Later this year, we will mark a milestone with the landmark release of the largest molecular and genomic open pediatric brain tumor dataset of its kind. The release represents the first large-scale whole genome sequencing of childhood cancers. Not only is the size of the dataset of importance, but also the way it will be shared with other investigators around the world. The data from this study will be available to the research community via cloud-based infrastructures that empower rapid access, shared discovery, and accelerated analysis. With more than 2,000 patients enrolled in the CBTTC across more than 50 different brain tumor diagnoses, the genomic and gene expression datasets will also provide the foundation for a planned Childhood Brain Tumor Atlas, in which we aim to characterize the clinical, imaging, cellular, proteomic, and genomic features of these tumors in ways that can be translated to novel clinical therapies and targeted approaches.
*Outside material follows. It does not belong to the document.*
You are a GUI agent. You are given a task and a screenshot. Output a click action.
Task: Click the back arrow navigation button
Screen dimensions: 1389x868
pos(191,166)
These are exciting times for CBTTC, and we are fortunate to have some of the most innovative minds working with us every step of the way. Housed within the D3b, I lead the CBTTC Coordinating Center along with Phillip Storm, MD, in Neurosurgery; Angela Waanders, MD, in Neuro-Oncology; and their partners in Pathology, including Mariarita Santi, MD, PhD, and Marilyn Li, MD. The Coordinating Center role of CHOP is supported by a transdisciplinary team encompassing multiple clinical divisions, departments, as well as Research Institute cores and partners at CHOP, including the Biorepository Core.
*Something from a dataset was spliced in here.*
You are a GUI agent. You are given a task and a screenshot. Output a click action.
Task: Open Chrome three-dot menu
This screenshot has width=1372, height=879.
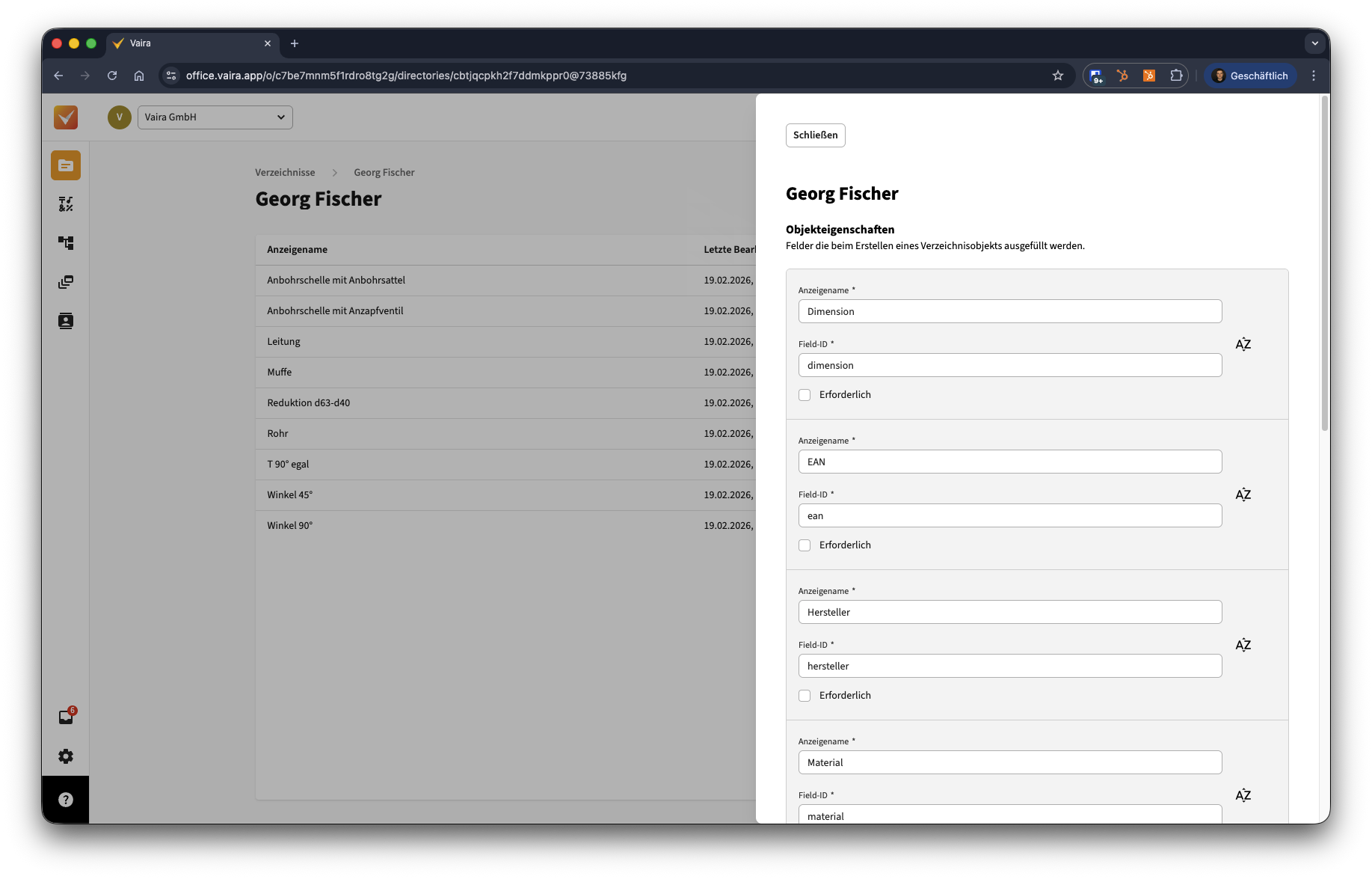pyautogui.click(x=1313, y=76)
And our efforts extend beyond the CHOP campus and our resident experts. Partnering with the CBTTC and empowering the scientific translation of large-scale genomic data to clinical trials is the Pacific Pediatric Neuro-Oncology Consortium (PNOC), a clinical trial consortium initially launched in California with sites now across the United States. CHOP leads the data coordination and integration efforts of PNOC, and I serve as its Scientific Chair.
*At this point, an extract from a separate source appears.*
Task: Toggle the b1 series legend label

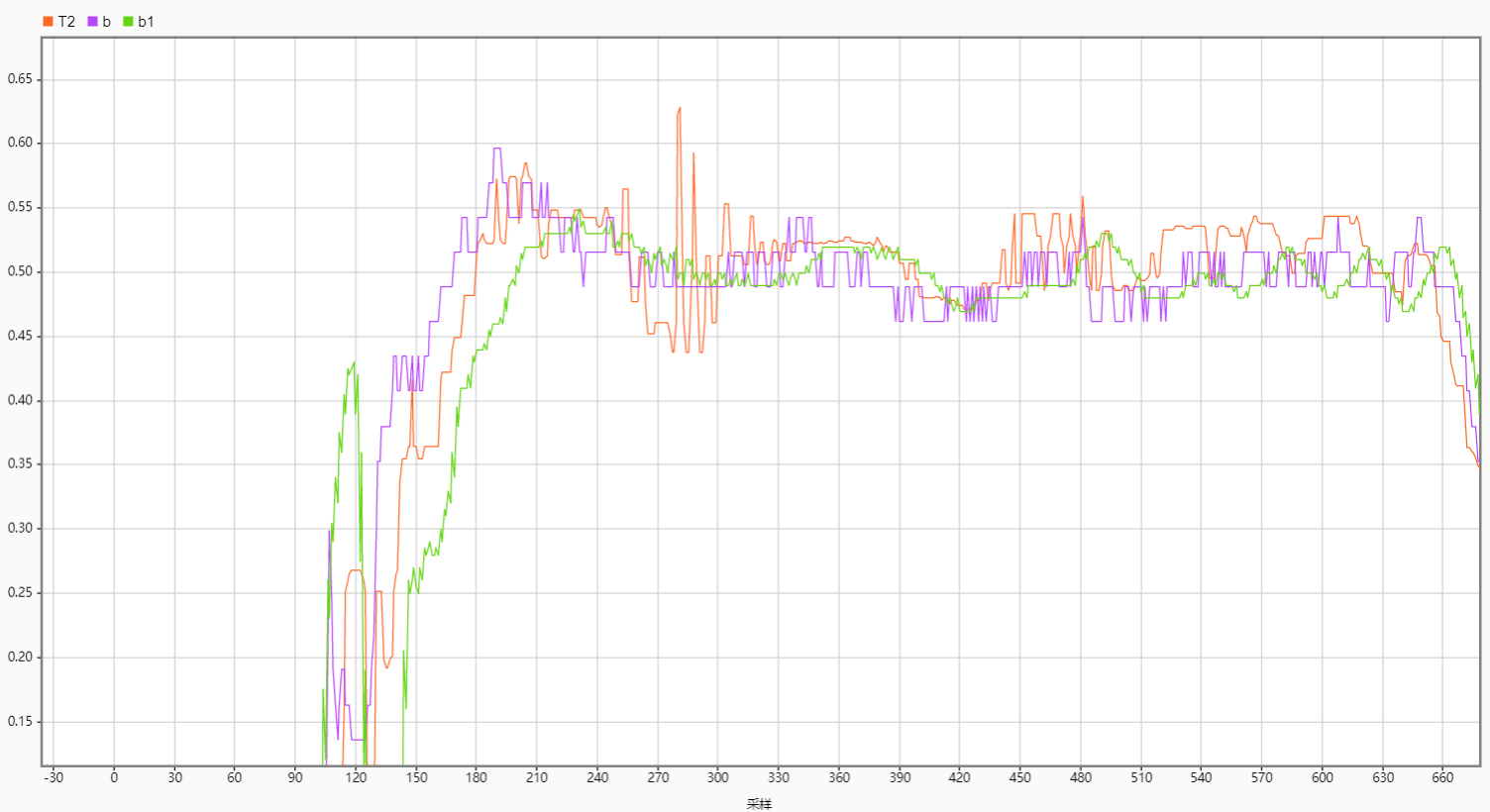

This past year, PNOC launched clinical trials focused on novel precision-based approaches for some of the most devastating of brain tumors, including diffuse intrinsic pontine gliomas (DIPG). With no successful therapies defined for DIPG after more than 50 years of research, PNOC embarked on a molecularly guided clinical trial. For the first time, patients underwent clinical biopsies of their tumors with the samples rapidly undergoing a comprehensive genomic and gene expression analysis that can be informed by the large-scale curated genomic datasets. Partnering with the Translational Genomics Research Institute (TGen), a panel of clinical experts defined up to four drugs that could be combined to specifically target the altered pathways in an individual patient’s tumor, providing for a personalized therapeutic approach for each child in the trial.

Together with its partners, CHOP’s consortia-based efforts in pediatric brain tumors represent vanguard initiatives that seek to transform the care of patients and the timescales by which research is translated to the clinical setting. The efforts have grown rapidly, and over the coming years will represent one of the largest national initiatives on behalf of pediatrics via the Kids First Data Resource Center (Kids First DRC), a newly launched, NIH-sponsored 10-year initiative that will support the sequencing by the end of 2018 of more than 25,000 genomes of children affected by cancer and structural birth defects. The Kids First DRC seeks to transform our understanding of childhood disease via the very same principle originally defined by the CBTTC — rampant collaboration and data sharing with patients as partners. The Kids First DRC will support the next wave of brain tumor innovation, as collaborative discovery expands across the childhood disease discovery ecosystem, connecting patients, families, researchers and clinicians on behalf of a shared goal of accelerated discovery.